PROVIDED TEXT =

However, when the structure contain properties other then value types ( such
as arrays ) the memory layout of the managed struct will be different from
the layout of the same unmanaged struct ( as managed arrays are resembled by
'classes' rather then direct heap/stack pointers ) so direct conversion could
not be done, rather the struct to be accessed through unmanaged code could be
exposed through COMInterop ( which will impose a development time increase ).

Hope this helps...

Nadav
http://www.ddevel.com

"zhphust" wrote:

I want to convert a object of a managed class to a unmanaged structure
that has the same member with that managed class. Can anybody tell me
how i can do it?
Thanks in advance.

--
zhphust
------------------------------------------------------------------------
Posted via http://www.codecomments.com
------------------------------------------------------------------------

Nov 17 '05 #2
Thanks for answering my question!
I think the scene that you have described is a little defferent from my
original needs.

The source type that I want to convert is a mananged gc object such as
__gc class User
{
public:
int user_id;
String *user_name;
};

Then, the target type that I want to covert to is a umanaged structure such as
struct User
{
int user_id;
char *user_name;
};

I do can use P/Invoke and unmanaged dll to realize the above scene in my
project, but I think if I can do this conversion with mixing managed code and
unmanaged code in VC++.NET instead of using P/Invoke, it will be great help
to shorten the development time.

"Nadav" wrote:
As long as all of the structure parameters are value types you can just cast
the a pointer of managed structure to a pointer of the same unmanaged
structure, e.g.:

void GetUnmanagedLayout(IN ManagedStruct *pms, OUT UnmanagedStruct &ums)
{
ManagedStruct __pin* pPtr = pms;

memcpy(&ums, (PBYTE)pPtr, sizeof(ums));
OR
ums = *(UnmanagedStruct*)pPtr;
}
make sure to verify the compiler byte alignment ( #pragma pack... )

However, when the structure contain properties other then value types ( such
as arrays ) the memory layout of the managed struct will be different from
the layout of the same unmanaged struct ( as managed arrays are resembled by
'classes' rather then direct heap/stack pointers ) so direct conversion could
not be done, rather the struct to be accessed through unmanaged code could be
exposed through COMInterop ( which will impose a development time increase ).

TASK STATEMENT =
In the forum thread, what does Nadav say to verify when casting a managed structure pointer to an unmanaged one?

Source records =

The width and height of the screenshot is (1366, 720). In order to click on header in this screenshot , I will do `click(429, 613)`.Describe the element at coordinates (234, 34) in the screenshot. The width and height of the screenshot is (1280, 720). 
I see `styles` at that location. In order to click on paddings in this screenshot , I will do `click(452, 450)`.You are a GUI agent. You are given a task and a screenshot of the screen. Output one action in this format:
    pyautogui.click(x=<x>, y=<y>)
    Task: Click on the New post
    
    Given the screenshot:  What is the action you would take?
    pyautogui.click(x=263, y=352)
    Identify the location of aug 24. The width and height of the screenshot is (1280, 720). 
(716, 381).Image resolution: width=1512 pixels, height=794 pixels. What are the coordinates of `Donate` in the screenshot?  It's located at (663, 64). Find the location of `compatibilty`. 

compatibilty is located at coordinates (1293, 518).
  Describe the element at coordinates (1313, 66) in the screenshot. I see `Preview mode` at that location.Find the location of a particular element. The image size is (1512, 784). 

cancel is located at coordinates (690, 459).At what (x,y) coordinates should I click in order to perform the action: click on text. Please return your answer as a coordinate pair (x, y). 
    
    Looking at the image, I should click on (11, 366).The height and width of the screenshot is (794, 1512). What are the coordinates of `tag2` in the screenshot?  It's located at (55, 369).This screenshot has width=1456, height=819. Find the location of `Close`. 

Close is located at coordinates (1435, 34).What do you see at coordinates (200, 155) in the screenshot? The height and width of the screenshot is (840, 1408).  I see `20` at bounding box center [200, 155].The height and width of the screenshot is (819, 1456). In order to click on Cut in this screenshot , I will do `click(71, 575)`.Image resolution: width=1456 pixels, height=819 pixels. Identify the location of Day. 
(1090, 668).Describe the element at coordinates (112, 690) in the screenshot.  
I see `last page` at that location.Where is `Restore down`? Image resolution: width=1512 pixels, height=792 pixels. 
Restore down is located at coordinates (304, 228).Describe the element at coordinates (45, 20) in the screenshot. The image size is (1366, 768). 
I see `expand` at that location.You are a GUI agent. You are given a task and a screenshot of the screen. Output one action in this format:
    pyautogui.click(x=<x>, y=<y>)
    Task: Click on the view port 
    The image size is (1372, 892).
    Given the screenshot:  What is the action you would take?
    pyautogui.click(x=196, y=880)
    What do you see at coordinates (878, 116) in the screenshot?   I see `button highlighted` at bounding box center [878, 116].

FINISHED TASK =
The compiler byte alignment (#pragma pack).